Related Can a mixed-income housing ordinance really help solve Detroit's affordability problem?: Bridging the housing gap
For a housing trust fund to best serve Detroit, the current proposed Detroit Affordable Housing and Preservation Fund must be amended in the following ways:
• Council should dedicate source(s) of revenue that generate at least $10 million annually from sustainable sources. The current ordinance would only generate $1.5-2 million per year, as a percentage of the proceeds from city-owned commercial property, which is an unsustainable and insufficient source that pits the Commons against affordable housing.
• Guarantee majority (70 percent) of the funds will be used to benefit our most economically vulnerable community members, people earning 30 percent AMI.
• Ensure that the housing developed with these funds is accessible to people of all abilities.
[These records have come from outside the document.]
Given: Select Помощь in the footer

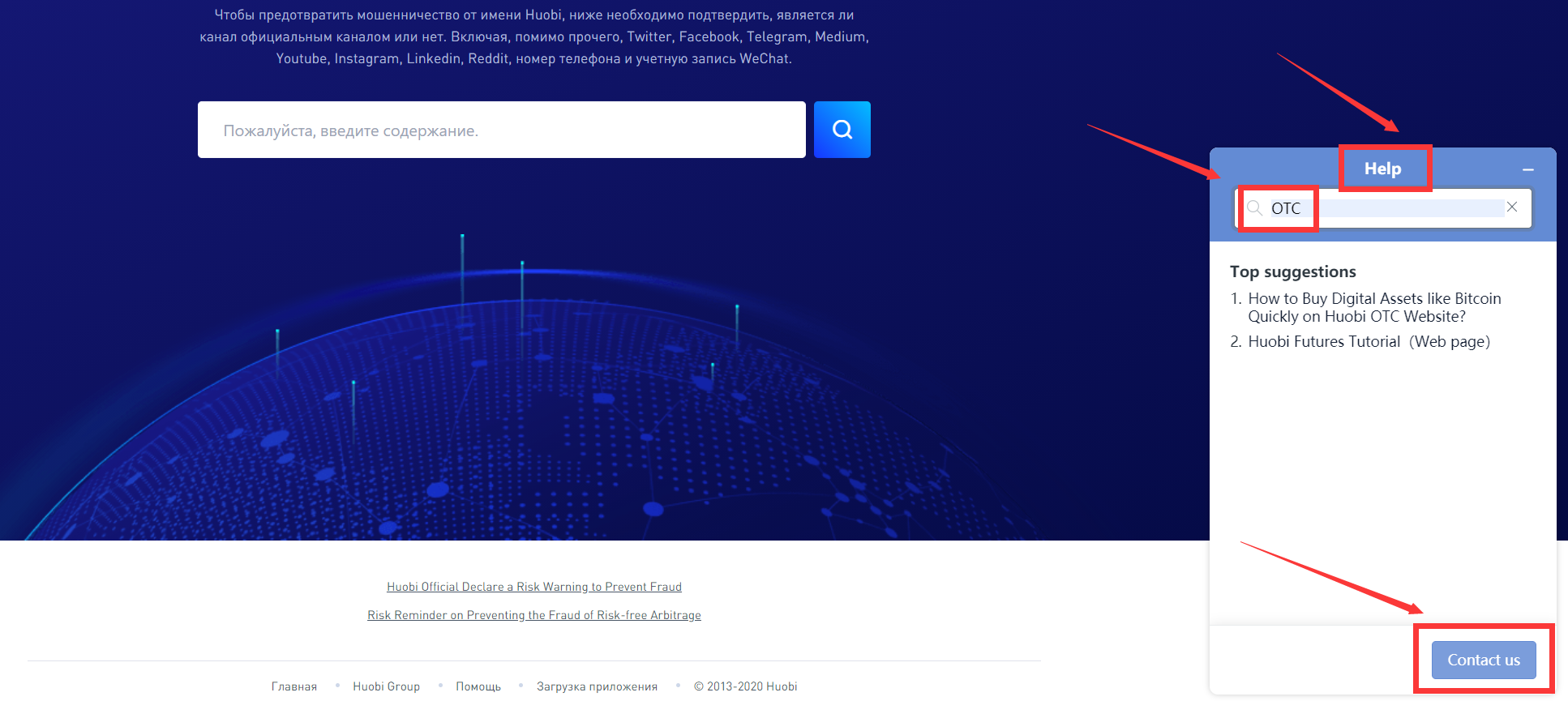Looking at the screenshot, I should pos(478,686).
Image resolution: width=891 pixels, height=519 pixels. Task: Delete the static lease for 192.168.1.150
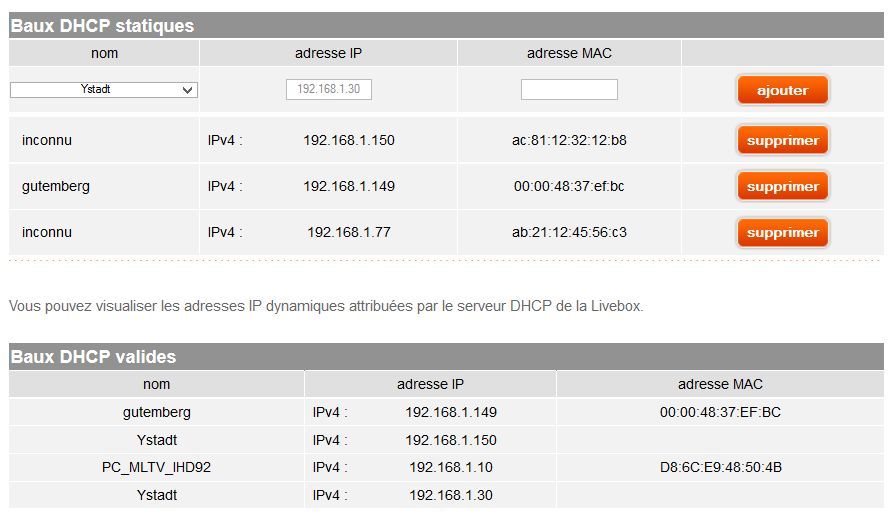pos(783,141)
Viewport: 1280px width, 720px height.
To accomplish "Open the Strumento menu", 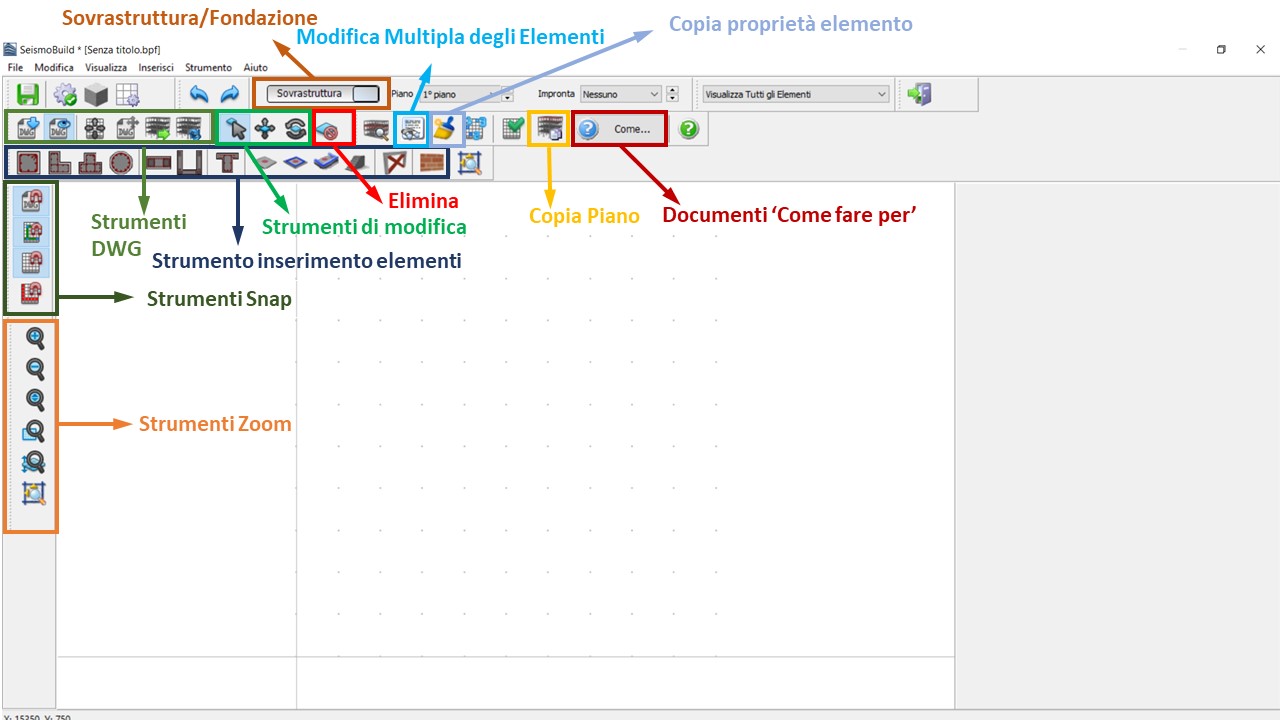I will (208, 67).
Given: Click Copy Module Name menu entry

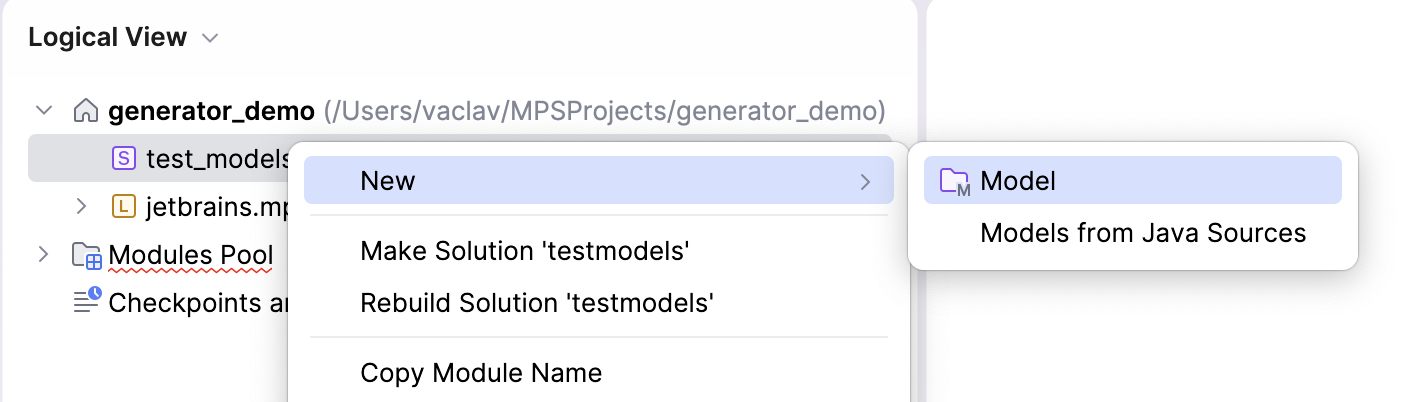Looking at the screenshot, I should pyautogui.click(x=481, y=373).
• Secure public investment with long-term affordability requirements of at least 30 years for developments receiving housing trust funds awards, and requirements for 99 years affordability for 50 percent of awards.
• Establish oversight body that includes members of the public to provide accountability on how the funds are used.
• Restrict funds from use for relocation expenses incurred by private development.
The Detroit Housing Trust Fund Coalition calls on all concerned and impacted Detroiters to make our voices heard. Call your council members, use the above talking points, and ask for their written commitment to begin addressing Detroit's affordable housing crisis by creating a robust, sustainable, and adequately funded housing trust fund.
If the ordinance is to pass before Council goes on break at the end of July, it will need to first be amended to incorporate the above recommendations, then voted out of the Planning and Economic Development Committee before being presented to Council as a whole for a vote. Members of the public are invited to comment at both the committee meetings (Thursdays at 10 a.m. in the Coleman A. Young Municipal Center) and the Council meetings (each Tuesday morning at 10 a.m. on the 13th floor).
Aaron Handelsman is a results-oriented coach and the senior policy advocate for the Detroit People's Platform. LaToya Morgan is the public policy manager for the Community Development Advocates of Detroit.